What to work on: Copy each line of the entries that contains the word "computer".

---+---

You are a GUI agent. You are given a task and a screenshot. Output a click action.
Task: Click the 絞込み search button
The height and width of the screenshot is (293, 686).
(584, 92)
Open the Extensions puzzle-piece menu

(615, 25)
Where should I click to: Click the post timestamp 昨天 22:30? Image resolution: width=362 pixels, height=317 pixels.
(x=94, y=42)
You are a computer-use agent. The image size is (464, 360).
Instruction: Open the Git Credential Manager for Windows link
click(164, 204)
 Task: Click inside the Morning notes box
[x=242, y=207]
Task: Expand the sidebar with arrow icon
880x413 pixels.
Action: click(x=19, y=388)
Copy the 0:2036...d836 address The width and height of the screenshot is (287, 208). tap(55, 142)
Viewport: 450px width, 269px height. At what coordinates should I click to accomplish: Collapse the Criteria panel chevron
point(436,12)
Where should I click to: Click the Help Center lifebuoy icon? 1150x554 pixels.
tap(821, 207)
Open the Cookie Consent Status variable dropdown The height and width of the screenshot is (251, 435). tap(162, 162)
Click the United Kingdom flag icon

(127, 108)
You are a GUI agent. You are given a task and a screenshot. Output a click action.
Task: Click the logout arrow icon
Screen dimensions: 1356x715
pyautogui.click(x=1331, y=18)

---+---

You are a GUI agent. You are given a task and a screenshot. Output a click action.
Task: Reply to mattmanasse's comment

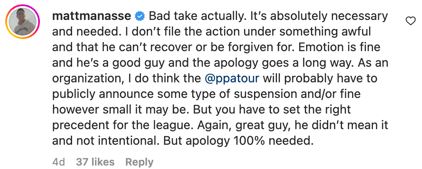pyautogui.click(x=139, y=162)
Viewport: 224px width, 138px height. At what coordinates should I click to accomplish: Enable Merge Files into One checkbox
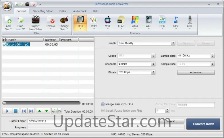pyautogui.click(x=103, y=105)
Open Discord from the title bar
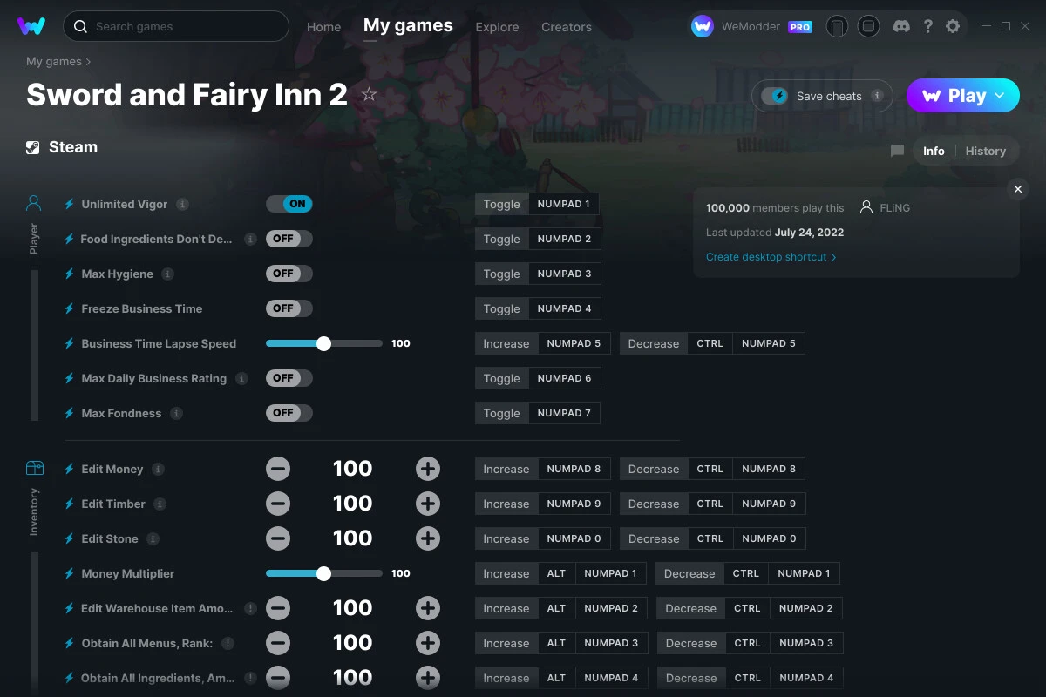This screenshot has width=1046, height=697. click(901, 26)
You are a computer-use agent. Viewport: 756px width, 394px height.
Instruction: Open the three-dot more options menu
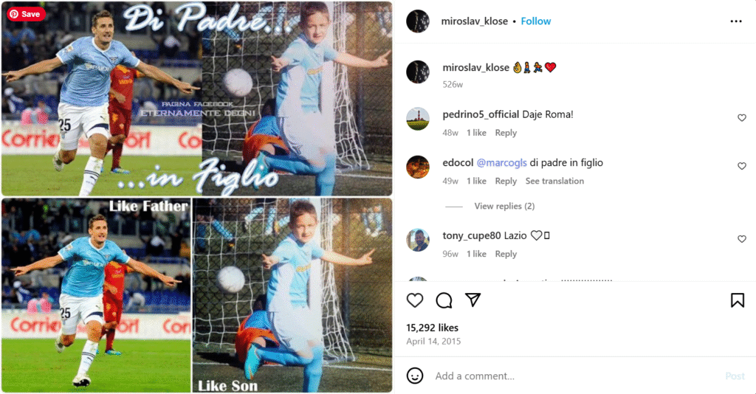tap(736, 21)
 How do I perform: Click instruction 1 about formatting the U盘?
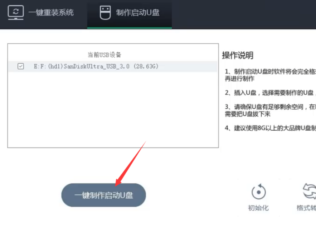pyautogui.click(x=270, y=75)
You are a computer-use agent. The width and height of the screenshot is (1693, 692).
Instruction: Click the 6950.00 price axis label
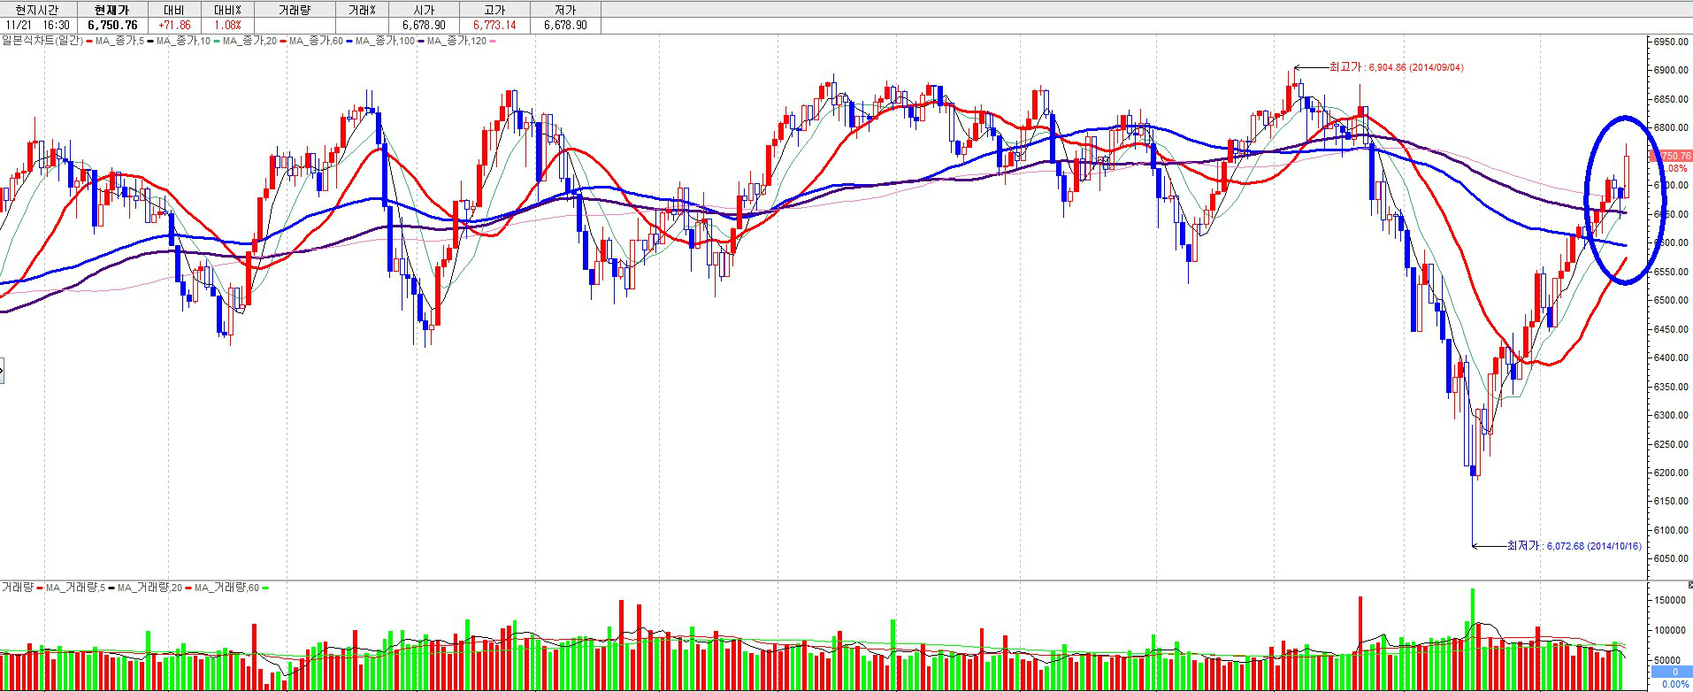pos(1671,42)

---+---

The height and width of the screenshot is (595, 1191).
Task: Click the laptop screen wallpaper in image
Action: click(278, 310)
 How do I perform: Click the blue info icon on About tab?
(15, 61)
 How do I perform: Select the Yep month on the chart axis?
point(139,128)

---+---

Result of this task:
You are a computer-use agent. The image size is (464, 360).
You are a computer-use agent. Viewport: 756px width, 394px height.
You are a computer-use agent. The width and height of the screenshot is (1693, 692).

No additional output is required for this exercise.